Didalam darah sebagian parasit akan membentuk gamet jantan dan betina, bila nyamuk menghisap darah manusia yang sakit akan terjadi siklus seksual dalam tubuh nyamuk. Setelah terjadi perkawinan akan terbentuk zygote dan menjadi lebih bergerak menjadi ookinet yang menembus dinding perut nyamuk dan akhirnya akan membentuk oocyt yang akan menjadi masak dan akan mengeluarkan sporozoit yang akan bermigrasi ke kelenjar ludah nyamuk dan siap menginfeksi manusia.
Patogenesis dari malaria serebral masih belum memuaskan dan belum dimengerti dengan baik Patogenesis dari malaria serebral berdasar pada kelainan histologis. Eritrosit yang mengandung parasit (EP) muda (bentuk cincin) bersirkulasi dalam darah perifer tetapi EP matang menghilang dalam sirkulasi dan terlokalisasi pada pembuluh darah organ disebut sekuester. Eritrosit matang lengket pada sel endotel vaskular melalui knob yang terdapat pada permukaan eritrosit sehingga EP matang melekat pada endotel venula/ kapiler yang disebut sitoadherens. Kira-kira sepuluh atau lebih eritrosit yang tidak terinfeksi menyelubungi 1 EP matang membentuk roset.

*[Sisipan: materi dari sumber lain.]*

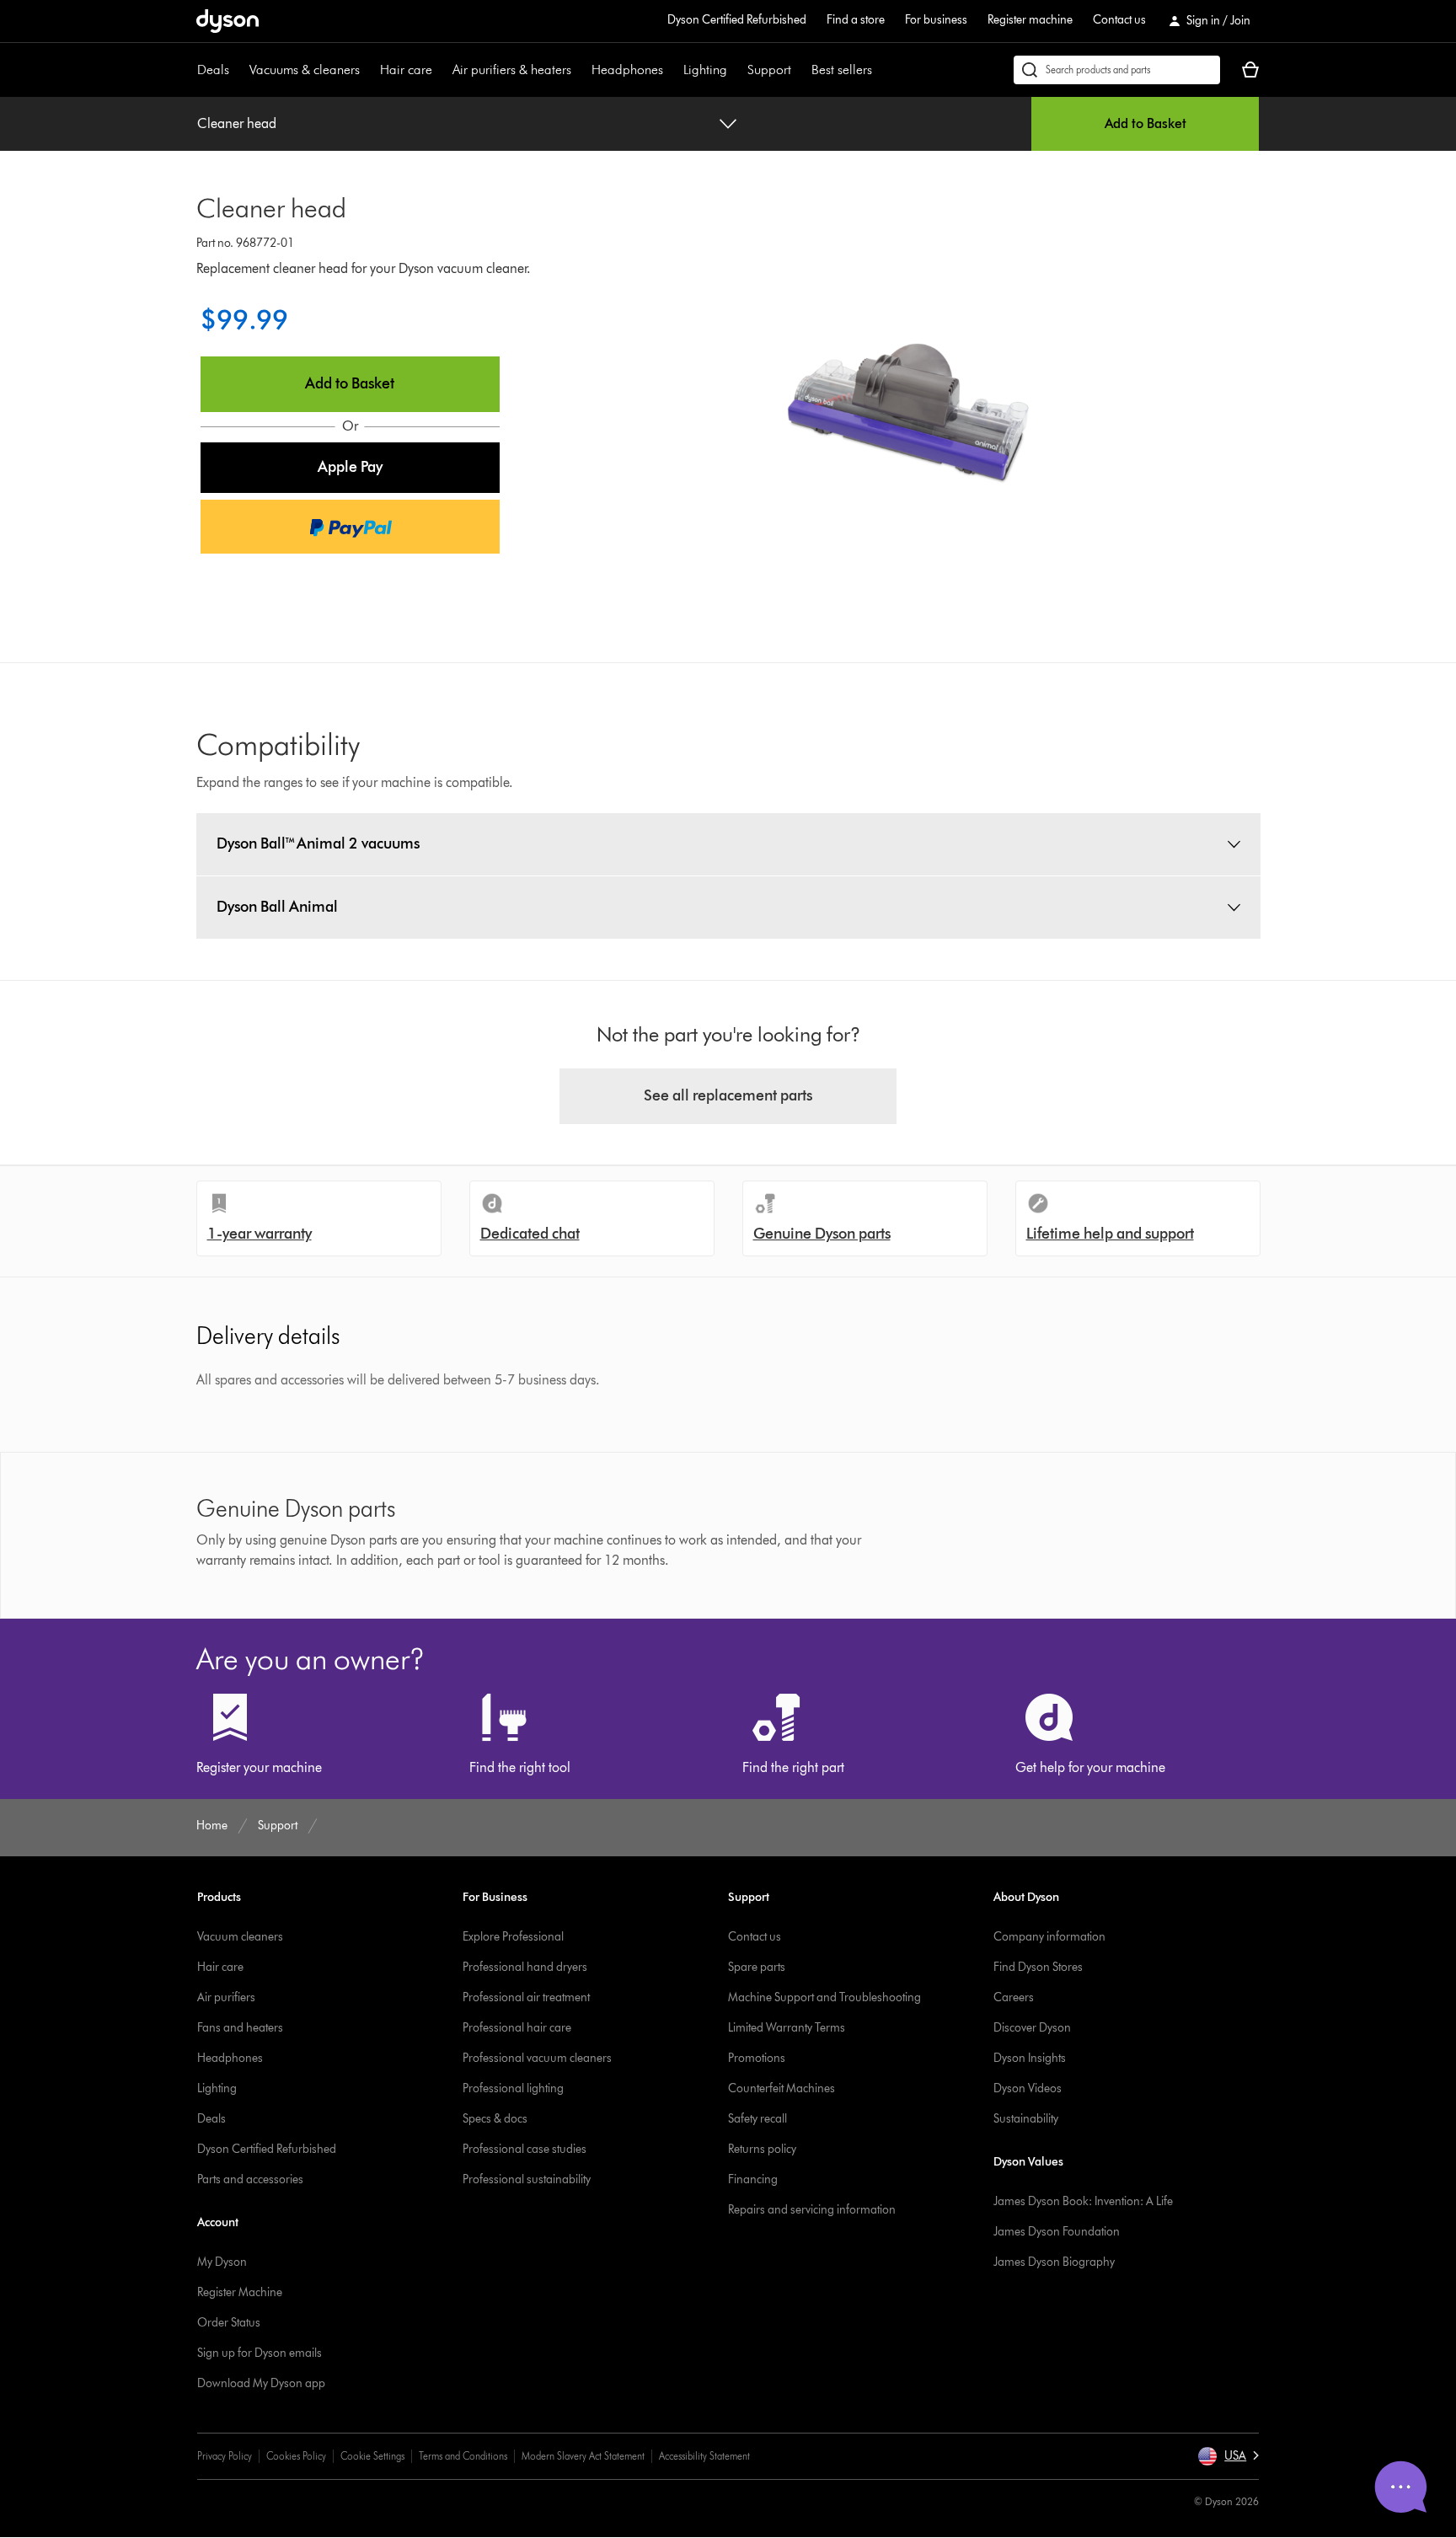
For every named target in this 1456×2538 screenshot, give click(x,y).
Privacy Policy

Adanya sitoadherens, roset, sekuester dalam organ otak dan menurunnya deformabilitas EP menyebabkan obstruksi mikrosirkulasi akibatnya hipolsia jaringan.

GAMBARAN KLINIS
Penderita malaria falsiparum yang non imun bila diagnosa terlambat, penundaan terapi, absorbsi gagal karena muntah-muntah, resisten OAM, dalam 3-7 hari setelah panas, dapat menuntun cepat masuk dalam koma. Keadaan akan memburuk cepat dengan nyeri kepala yang bertambah dan penurunan derajat kesadaran dari letargi, sopor sampai koma. Kesadaran menurun dinilai dengan GCS yang dimodifikasi 8 senilai dengan sopor dan anak-anak dinilai skor dari Balantere <>somnolen atau delir disertai disfungsi serebral.

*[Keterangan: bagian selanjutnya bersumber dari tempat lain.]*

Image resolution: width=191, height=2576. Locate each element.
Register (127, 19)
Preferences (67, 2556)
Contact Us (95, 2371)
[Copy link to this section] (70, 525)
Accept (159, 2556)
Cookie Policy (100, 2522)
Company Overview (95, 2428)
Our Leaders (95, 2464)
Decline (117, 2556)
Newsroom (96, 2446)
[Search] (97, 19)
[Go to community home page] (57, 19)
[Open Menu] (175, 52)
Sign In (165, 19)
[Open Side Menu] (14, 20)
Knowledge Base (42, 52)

Pada dewasa kesadaran menurun setelah beberapa hari klinis malaria dan anak-anak lebih pendek dibawah 2 hari. Lama koma pada dewasa umumnya 2-3 hari sedangkan anak-anak pulih kesadaran lebih cepat setelah mendapat pengobatan.
Pada kesadaran memburuk atau koma lebih dalam disertai dekortikasi, deserebrasi, opistotonus, tekanan intrakranial meningkat, perdarahan retina, angka kematian tinggi. Pada penurunan kesadaran penderita malaria serebral harus disingkirkan kemungkinan hipoglikemik syok, asidosis metabolik berat, gagal ginjal, sepsis gram negatif atau radang otak yang dapat terjadi bersamaan. Pada anak sering dijumpai tekanan intrakranial meningkat tetapi pada orang dewasa jarang.

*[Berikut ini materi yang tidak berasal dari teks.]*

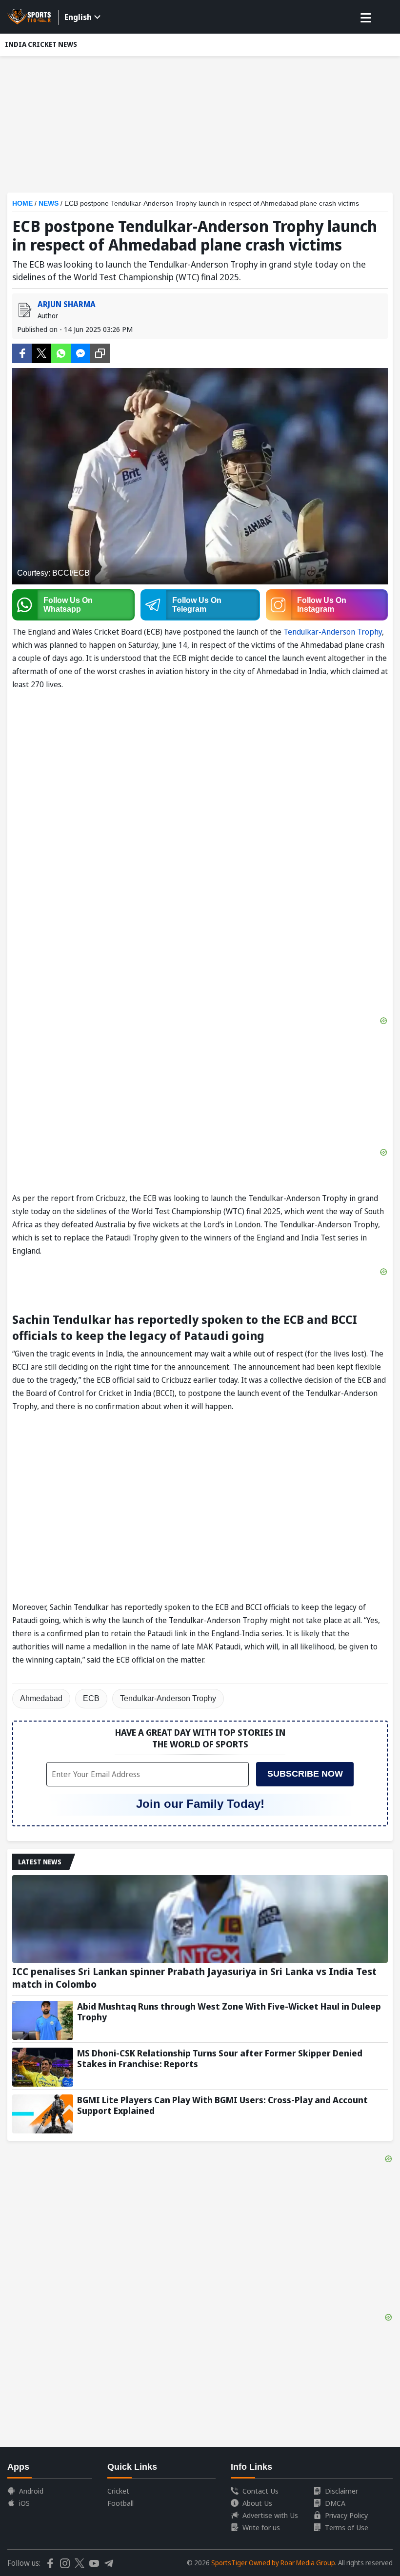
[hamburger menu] (366, 18)
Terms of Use (346, 2527)
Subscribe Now (305, 1774)
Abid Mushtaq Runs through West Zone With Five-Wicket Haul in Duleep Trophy (229, 2011)
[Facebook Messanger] (80, 352)
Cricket (118, 2491)
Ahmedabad (41, 1698)
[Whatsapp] (61, 352)
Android (31, 2491)
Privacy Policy (346, 2515)
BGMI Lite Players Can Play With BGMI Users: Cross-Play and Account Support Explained (222, 2105)
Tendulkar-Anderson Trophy (332, 631)
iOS (24, 2503)
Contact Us (260, 2491)
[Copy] (100, 353)
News (49, 203)
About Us (257, 2503)
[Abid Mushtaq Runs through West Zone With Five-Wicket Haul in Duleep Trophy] (42, 2020)
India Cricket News (41, 44)
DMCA (335, 2503)
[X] (41, 352)
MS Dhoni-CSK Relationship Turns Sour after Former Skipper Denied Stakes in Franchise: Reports (219, 2058)
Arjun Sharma (67, 304)
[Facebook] (22, 352)
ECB (91, 1698)
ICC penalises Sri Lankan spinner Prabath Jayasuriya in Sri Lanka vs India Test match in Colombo (194, 1978)
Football (120, 2503)
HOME (22, 203)
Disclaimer (341, 2491)
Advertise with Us (270, 2515)
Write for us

Gejala motorik seperti tremor, myoclonus, chorea, athetosis dapat dijumpai, tapi hemiparesa, cortical blindness dan ataxia cerebelar jarang. Gejala rangsangan meningeal jarang. Kejang biasanya kejang umum juga kejang fokal terutama pada anak. Hipoglikemi sering terjadi pada anak, wanita hamil, hiperparasitemia, malaria sangat berat dan sementara dalam pengobatan kina. Hipoglikemi dapat terjadi pada penderita mulai pulih walaupun sementara infus dxtrose 5 %. Hipoglikemi disebabkan konsumsi glukosa oleh parasit dalam jumlah besar untuk kebutuhan metabolismenya dan sementara pengobatan kina. Kina menstimulasi sekresi insulin.
Malaria serebral sering sisertai dengan bentuk lain malaria berat. Pada anak sering terjadi hipoglikemi, kejang, dan anemi berat. Pada orang dewasa sering terjadi gagal ginjal akut, ikterus, dan udema paru. Biasanya suatu pertanda buruk, perdarahan kulit dan intestinal jarang. Sepsis dapat terjadi akibat infeksi karena kateter, infeksi nosokomial atau kemungkinan bakteremia. Bila terjadi hipotensi berat, kemungkinan disebabkan : sepsis gram negatif, udema paru, metabolik asidosis, perdarahn gastrointestinal, hipovolemi dan ruptur limpa.

LABORATORIUM
a. Pemeriksaan Mikroskopis
Pemeriksaan sediaan darah tebal dan hapusan darah tipis dapat ditemukan parasit plasmodium. Pemeriksaan ini dapat menghitung jumlah parasit dan identifikasi jenis parasit. Bila hasil Θ, diulangi tiap 6-12 jam.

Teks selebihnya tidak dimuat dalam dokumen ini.